Sementara itu karena keterbatasan sarana untuk
transmisi data curah hujan, muka air sungai/debit ke pusat kendali, maka
mekanisme transfer data dari sensor hujan dan muka air ke sentral komputer
digunakan jaringan telepon dengan bantuan modem, termasuk telepon tanpa kabel
(wireless) yang menggunakan listrik untuk remote area.
Idealnya transmisi dilakukan melalui satelit,
karena seringkali untuk remote area yang menggunakan telepon dengan bantuan
listrik, pada saat hujan lebat listriknya padam. Kendala ini dapat diantisipasi
dengan memanfaatkan sistem radio dengan frekuensi tertentu.
Sistem peringatan dini tentang banjir juga dapat
dimodernisir apabila dilengkapi dengan radar hujan yang di pasang mencakup
seluruh permukaan DAS, sehingga kemampuan forecasting curah hujan dapat
dilakukan lebih dini.
Dengan radar hujan, maka kemungkinan terjadinya
hujan luar biasa dapat diprediksi sampai 3 hari sebelum kejadian, sehingga
antisipasi yang dilakukan dapat dimaksimalkan.
Berdasarkan data prediksi curah hujan dan
penyebarannya menurut ruang (spatial) dan waktu (temporal), maka dapat dihitung
curah hujan wilayahnya sebagai masukan model dalam sistem peringatan dini.
Selanjutnya, berdasarkan karakteristik ukuran dan
bentuk (morphometry) DAS, penggunaan lahan dan jenis tanah DAS, maka dapat
disimulasi debit puncak dan waktu debit puncaknya.

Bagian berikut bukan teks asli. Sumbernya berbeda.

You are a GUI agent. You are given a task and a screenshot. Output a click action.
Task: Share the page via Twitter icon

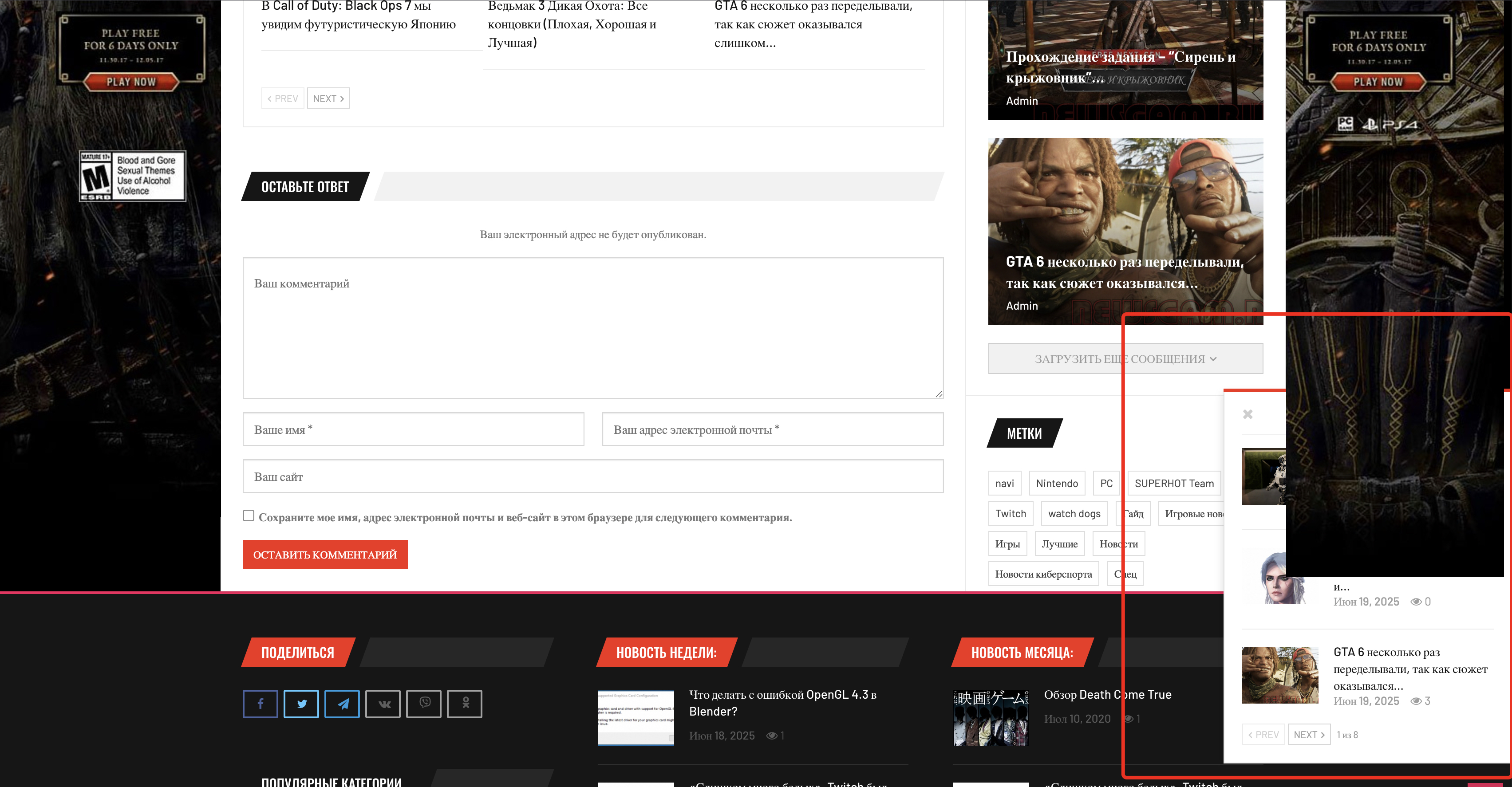point(301,704)
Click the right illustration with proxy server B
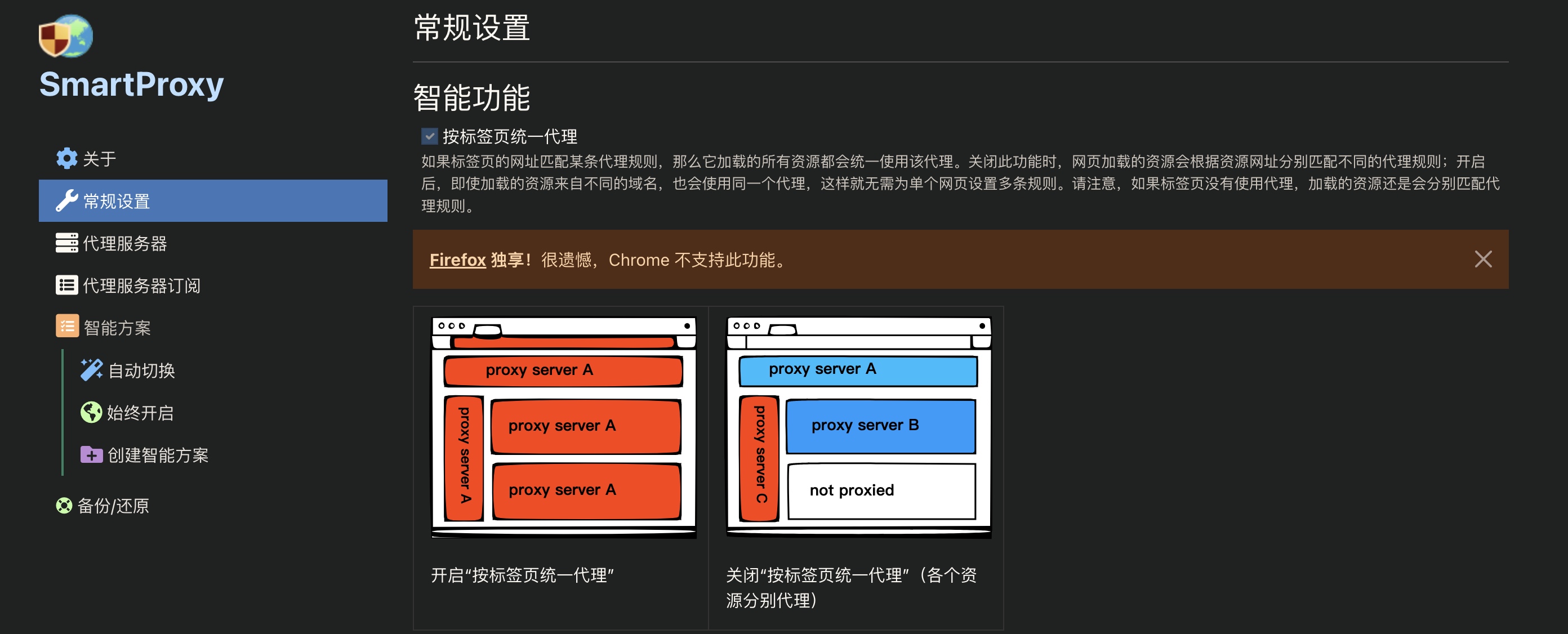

Contoh sistem peringatan dini tentang banjir yang
sudah berjalan dengan baik adalah di Nimes, Perancis.
Sistem tersebut dibangun karena wilayah Nimes
merupakan endemik banjir seperti Jakarta, sementara infrastruktur yang sudah
dibangun sangat besar, sehingga tidak mungkin ditinggalkan atau dipindahkan.
Sistem peringatan tentang banjir merupakan salah
satu alternatifnya, selain perbaikan DAS bagian hulu tentunya.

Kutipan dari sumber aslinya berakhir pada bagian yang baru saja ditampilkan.